A maior parte do aumento projetado na produção de petróleo nos Estados Unidos continentais (excluindo Alasca e Havaí) para o ano corrente deve originar-se da Bacia Permiana, uma região prolífica na produção de petróleo que abrange partes do Texas e do Novo México.

As substanciais reservas desta região, aliadas aos avanços nas tecnologias de perfuração e extração, posicionaram-na como um importante impulsionador da produção de petróleo dos EUA.

Dinâmica do Permiano

Embora outras regiões produtoras de petróleo no país possam experimentar algum crescimento, espera-se que sua contribuição combinada seja insignificante em comparação com a expansão da Permiana.

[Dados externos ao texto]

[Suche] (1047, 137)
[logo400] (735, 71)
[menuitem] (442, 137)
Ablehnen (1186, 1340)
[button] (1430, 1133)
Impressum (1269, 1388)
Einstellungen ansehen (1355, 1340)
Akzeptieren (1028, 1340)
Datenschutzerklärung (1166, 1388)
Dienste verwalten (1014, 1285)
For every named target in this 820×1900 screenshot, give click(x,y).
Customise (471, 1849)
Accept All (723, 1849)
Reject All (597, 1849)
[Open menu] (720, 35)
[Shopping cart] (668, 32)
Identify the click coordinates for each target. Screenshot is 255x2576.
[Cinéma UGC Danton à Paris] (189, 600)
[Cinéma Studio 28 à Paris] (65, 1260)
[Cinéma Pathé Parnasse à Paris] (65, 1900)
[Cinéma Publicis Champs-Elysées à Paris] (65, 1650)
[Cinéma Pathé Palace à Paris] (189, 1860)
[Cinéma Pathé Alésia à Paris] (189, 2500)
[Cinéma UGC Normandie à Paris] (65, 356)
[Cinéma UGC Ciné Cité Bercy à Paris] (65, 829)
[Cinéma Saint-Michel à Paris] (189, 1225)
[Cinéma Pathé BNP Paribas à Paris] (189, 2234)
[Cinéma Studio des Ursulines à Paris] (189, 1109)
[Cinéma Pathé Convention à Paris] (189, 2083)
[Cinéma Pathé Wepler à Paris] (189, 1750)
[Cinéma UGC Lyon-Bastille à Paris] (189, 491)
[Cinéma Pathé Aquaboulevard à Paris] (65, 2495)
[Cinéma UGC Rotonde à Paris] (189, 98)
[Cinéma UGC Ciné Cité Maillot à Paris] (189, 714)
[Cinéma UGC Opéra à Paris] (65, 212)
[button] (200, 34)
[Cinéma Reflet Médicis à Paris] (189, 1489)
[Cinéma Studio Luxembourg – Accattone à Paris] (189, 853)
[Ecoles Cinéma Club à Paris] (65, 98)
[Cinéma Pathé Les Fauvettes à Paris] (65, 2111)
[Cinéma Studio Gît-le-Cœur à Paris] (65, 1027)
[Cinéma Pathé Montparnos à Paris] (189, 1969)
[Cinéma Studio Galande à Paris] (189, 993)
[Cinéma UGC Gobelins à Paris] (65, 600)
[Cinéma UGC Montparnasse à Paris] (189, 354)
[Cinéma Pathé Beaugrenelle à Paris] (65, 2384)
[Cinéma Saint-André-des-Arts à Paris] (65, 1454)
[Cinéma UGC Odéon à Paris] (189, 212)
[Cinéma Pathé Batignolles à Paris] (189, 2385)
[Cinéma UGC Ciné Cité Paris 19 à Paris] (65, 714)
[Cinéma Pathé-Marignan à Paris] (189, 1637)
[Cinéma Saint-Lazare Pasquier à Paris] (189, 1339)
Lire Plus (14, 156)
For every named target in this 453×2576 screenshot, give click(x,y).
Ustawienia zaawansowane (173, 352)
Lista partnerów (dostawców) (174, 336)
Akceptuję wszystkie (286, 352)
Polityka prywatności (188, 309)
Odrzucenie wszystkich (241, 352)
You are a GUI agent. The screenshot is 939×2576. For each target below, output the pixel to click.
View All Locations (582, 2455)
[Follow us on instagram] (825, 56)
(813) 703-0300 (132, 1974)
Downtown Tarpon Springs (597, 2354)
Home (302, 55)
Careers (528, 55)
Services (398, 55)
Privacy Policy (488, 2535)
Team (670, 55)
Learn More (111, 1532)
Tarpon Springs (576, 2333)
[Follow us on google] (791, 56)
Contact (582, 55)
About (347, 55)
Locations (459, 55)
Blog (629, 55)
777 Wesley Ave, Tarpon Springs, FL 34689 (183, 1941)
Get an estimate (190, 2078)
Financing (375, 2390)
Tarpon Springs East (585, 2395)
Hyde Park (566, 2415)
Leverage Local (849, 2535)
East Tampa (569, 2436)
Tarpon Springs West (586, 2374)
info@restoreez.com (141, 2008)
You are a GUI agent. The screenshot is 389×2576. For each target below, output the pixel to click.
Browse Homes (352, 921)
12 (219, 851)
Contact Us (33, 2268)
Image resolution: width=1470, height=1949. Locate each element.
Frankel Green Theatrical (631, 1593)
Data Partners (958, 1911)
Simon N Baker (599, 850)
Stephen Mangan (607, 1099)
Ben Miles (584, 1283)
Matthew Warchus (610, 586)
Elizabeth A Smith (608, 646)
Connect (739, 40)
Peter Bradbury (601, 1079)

Essa concentração de crescimento em uma única bacia sublinha sua importância na formação do cenário energético dos EUA e destaca seu papel no atendimento às demandas energéticas da nação.

Embora a Bacia Permiana ofereça os preços de equilíbrio mais viáveis comercialmente, a promessa de altos dividendos das empresas de Exploração e Produção (E&P) compromete o potencial de crescimento da bacia.

Isso é especialmente verdadeiro para operadores com áreas menos lucrativas.

De acordo com a Rystad Energy, empresas públicas de médio porte que operam na bacia de Delaware, na região do Permiano, são particularmente vulneráveis se os preços do petróleo permanecerem em torno dos US$ 60 por um período prolongado.

Esses operadores enfrentam altos custos de perfuração e acentuadas quedas de produção no primeiro ano.

Eles também devem atender a requisitos substanciais de retorno de capital. Além disso, operam em um ambiente onde grandes empresas já consolidaram a maior parte do estoque mais lucrativo, observou Bernstein.